I’ve never really done drugs. You can probably tell because I talk about it like “doing drugs.” I’m not real hip to the lingo. I think real drugs-doing people say things like “slamming speedballs” and “cranking rails” and “blazing joint bongs” and “roofing the terrace.” They have a whole euphemistic vernacular for it. I know that much because of movies and tv.
I’ve tried marijuana a handful of times, but that about does it. I’ve always been more of a romantic Tom Waitsian drunk than anything else. I suppose as far as unstable depressives go, I’ve been considerably lucky that booze can still drown my demons, even just temporarily. The less fortunate can be read about or seen on television news. Nevermind which newspaper or television news program. Just pick one at random.

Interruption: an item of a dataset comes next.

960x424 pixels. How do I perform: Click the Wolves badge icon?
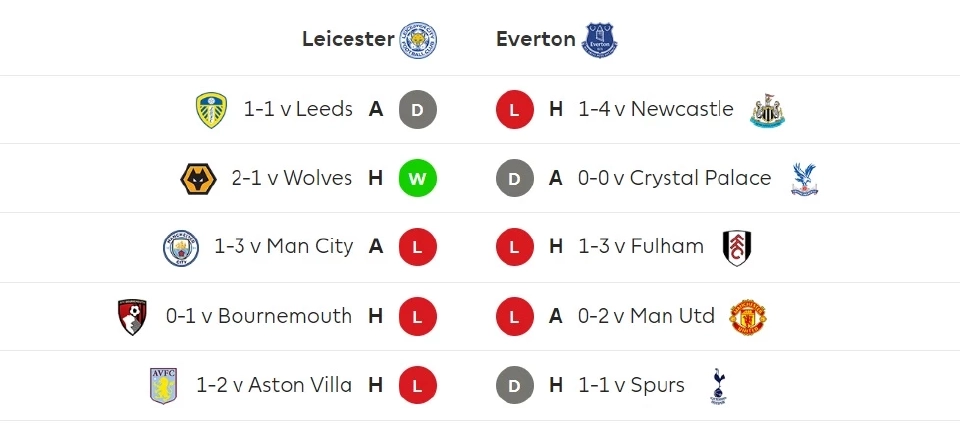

Anyway, so I don’t really know from drugs. At least, not more than what tv has told me. So that is all prologue to this Reds-related metaphor: Back in the day man, we used to get this real clean high-quality shit. Back in like June and July was pure uncut straight Colombian, man. Some of that Juan Valdez shit. But nowadays it’s like we are slamming shit that’s like 80% baking soda. But hell if I’m gonna give it up. I’m an addict, man. I need this Reds stuff and I’ll take whatever fix I can get.
Hell, I could write for The Wire with that kind of authentic street drug lingo.
So yeah, watching the Reds right now. They aren’t at their best. There is an alternate timeline out there on which we are watching guys like Jesse Winker, Nick Senzel, Joey Votto, and Scott Schebler bangin’ around and givin’ ‘em the business. I guess we can console ourselves with the hope that Schebler and Votto will return soon enough, but dang. The Reds currently rank in the top three in the National League in batting average and on-base percentage but they honest-to-God have so much more in them. So, so much more.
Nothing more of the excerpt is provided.